The Dutch vessel Stellanova paid a mid-October call to the port with 36 enormous pieces of Japanese-built equipment destined for northern Alberta. Five of the pieces weighed in excess of 500 tons each.

The Rotterdam-based vessel carried the first of two shipments through the port destined for the Athabasca Oil Sands Project, a $3.5 billion oil sands mine, extraction and upgrading development.

The second shipment of 56 pieces, including seven exceeding 500 tons, was due onboard the vessel Fairlift in late November. Both vessels are operated by Jumbo, a heavy-lift shipping company headquartered in Rotterdam.

Clure Public Marine Terminal operator Lake Superior Warehousing Co., Inc., oversaw unloading of the Stellanova's 36 pieces of equipment onto a dozen specially designed 12-axle railcars. There are only 28 such heavy-load railcars available in North America.

The Stellanova makes her way into Port.

Sixteen of the cars were scheduled for the November shipment.
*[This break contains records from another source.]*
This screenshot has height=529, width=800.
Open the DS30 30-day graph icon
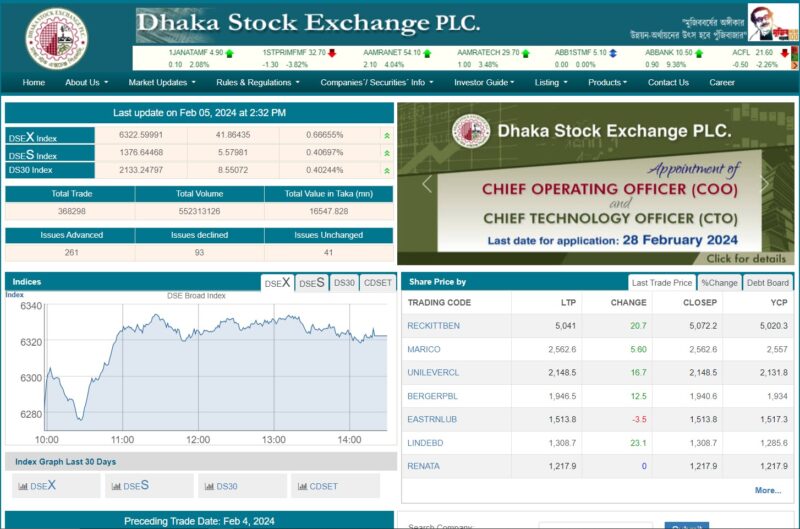click(209, 487)

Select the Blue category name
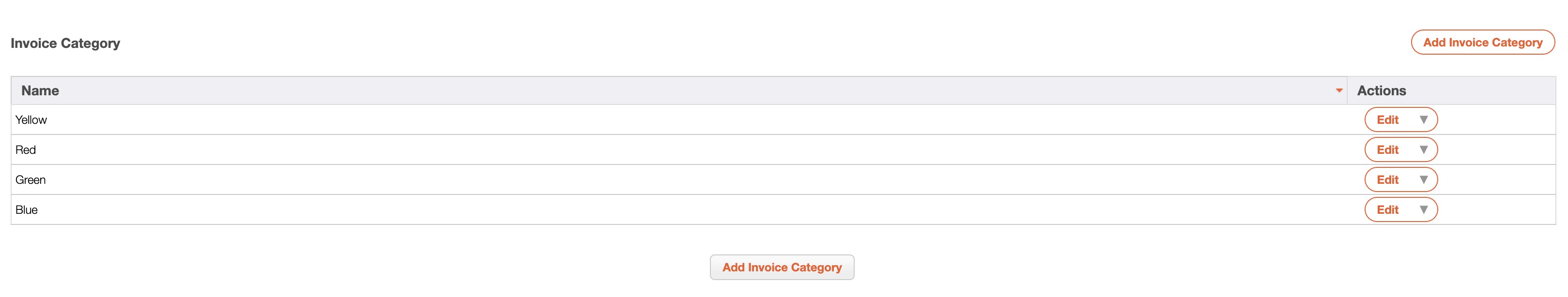coord(27,210)
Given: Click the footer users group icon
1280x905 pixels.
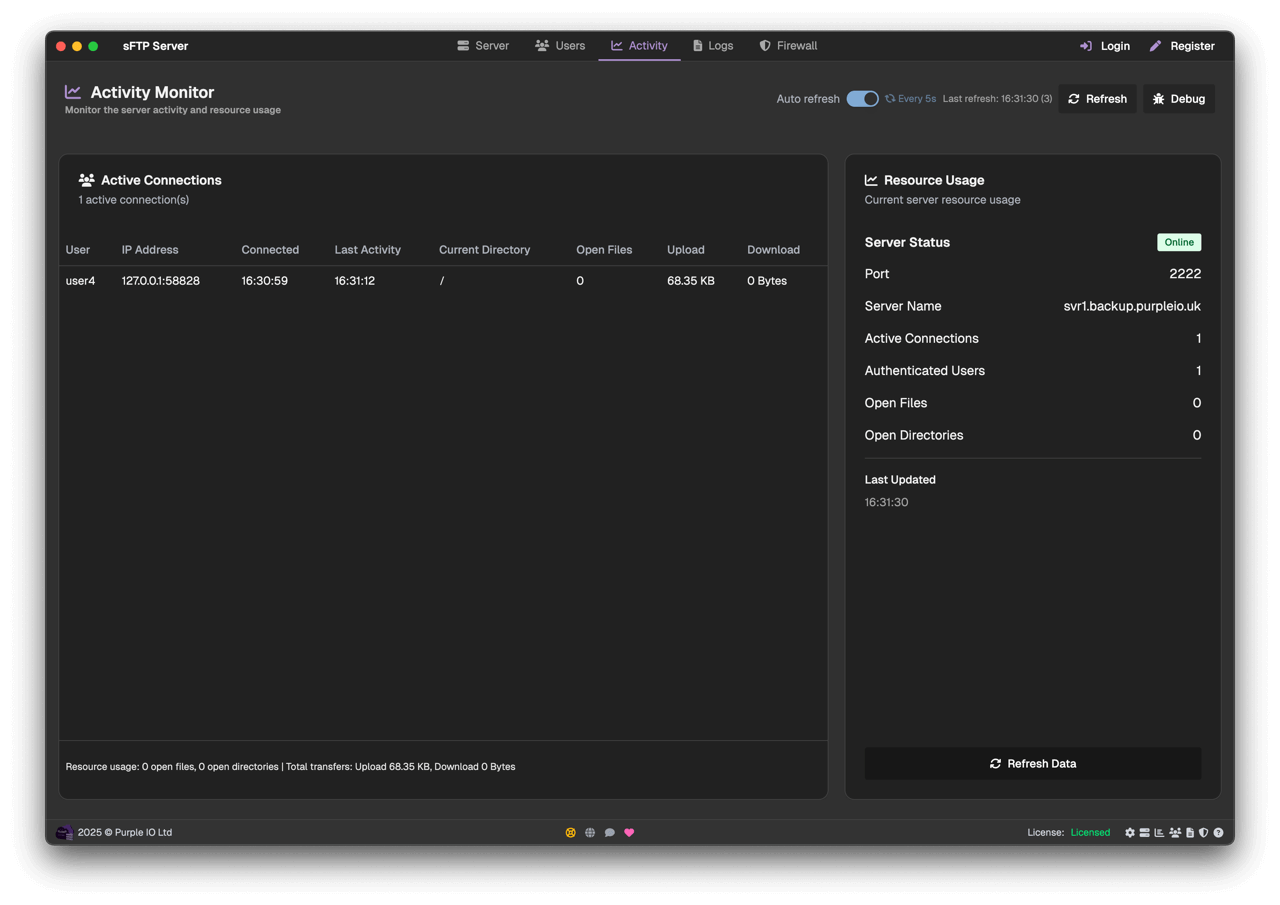Looking at the screenshot, I should pos(1175,832).
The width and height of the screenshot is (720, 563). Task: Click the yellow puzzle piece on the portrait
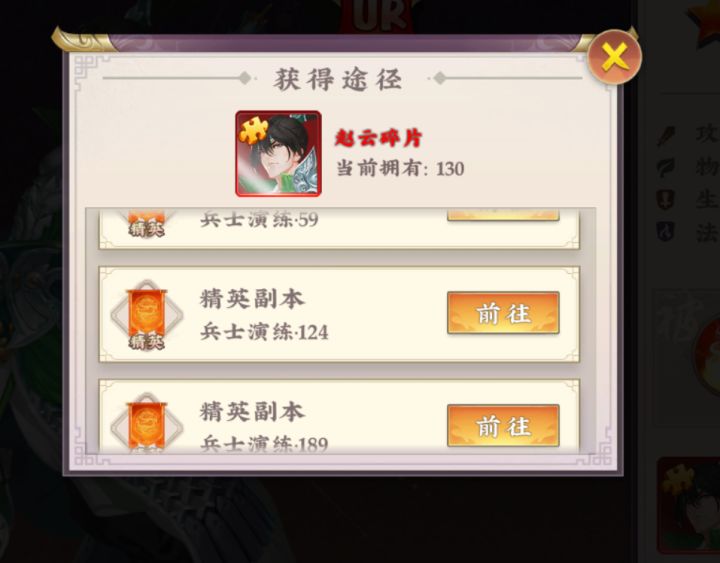(253, 132)
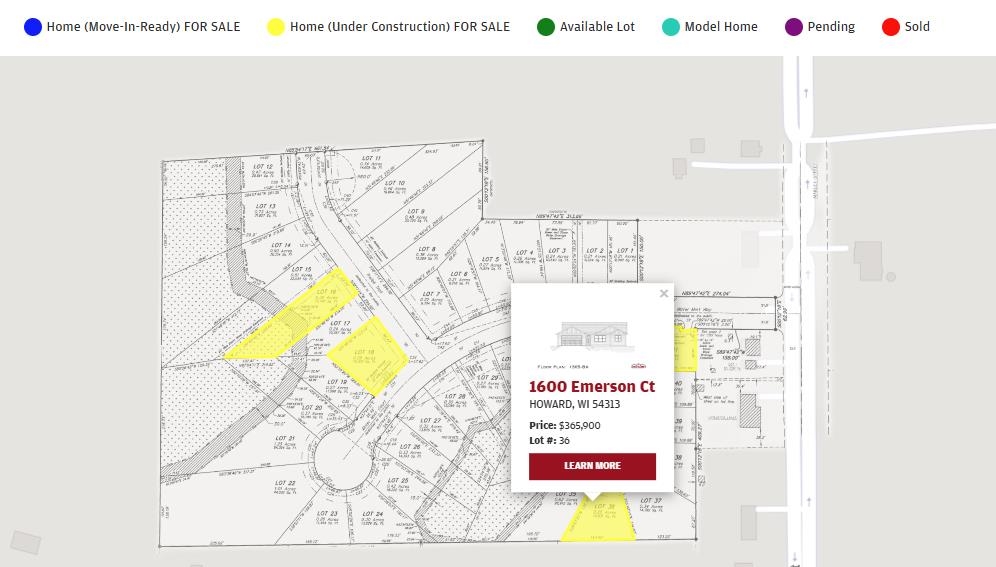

"These shipments will represent the largest multiple loads ever carried over U.S. and Canadian railways," said Ed Clarke, materials management representative for Fluor Daniel Canada, Inc., transportation contractor for the project.

"Duluth was selected as the North American port of entry because of a combination of its excellent facilities for dimensional cargoes and the rail clearances between the port and the job site."

The Athabasca Oil Sands Project, scheduled for completion in the fall of 2002, involves removing sand from the earth that is impregnated with oil, separating the two and then using new technology to upgrade the oil to a usable product.